**REQUIREMENT:**
Can you copy out the entries starting at the line that has "Click driver name Yuki Tsunoda" and ending after the line that has "Task: Switch to the Projects tab", changing "Projects" to "Settings" and leaving everything else as it is?

** START OF INPUT **

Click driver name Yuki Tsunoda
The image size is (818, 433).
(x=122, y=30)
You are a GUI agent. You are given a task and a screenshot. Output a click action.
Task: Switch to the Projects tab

** END OF INPUT **
** START OF INPUT **

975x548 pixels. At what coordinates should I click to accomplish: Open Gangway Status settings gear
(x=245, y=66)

** END OF INPUT **
** START OF INPUT **

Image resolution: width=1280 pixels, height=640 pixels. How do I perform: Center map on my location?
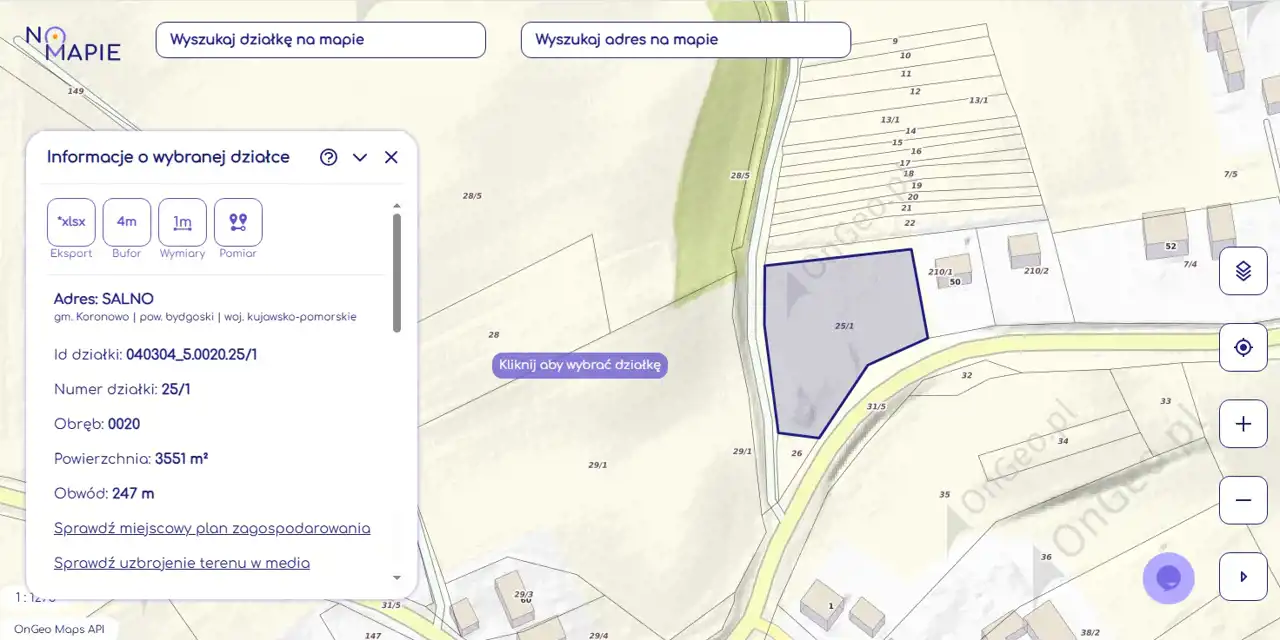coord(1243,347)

** END OF INPUT **

**FINAL RESULT:**
Click driver name Yuki Tsunoda
The image size is (818, 433).
(x=122, y=30)
You are a GUI agent. You are given a task and a screenshot. Output a click action.
Task: Switch to the Settings tab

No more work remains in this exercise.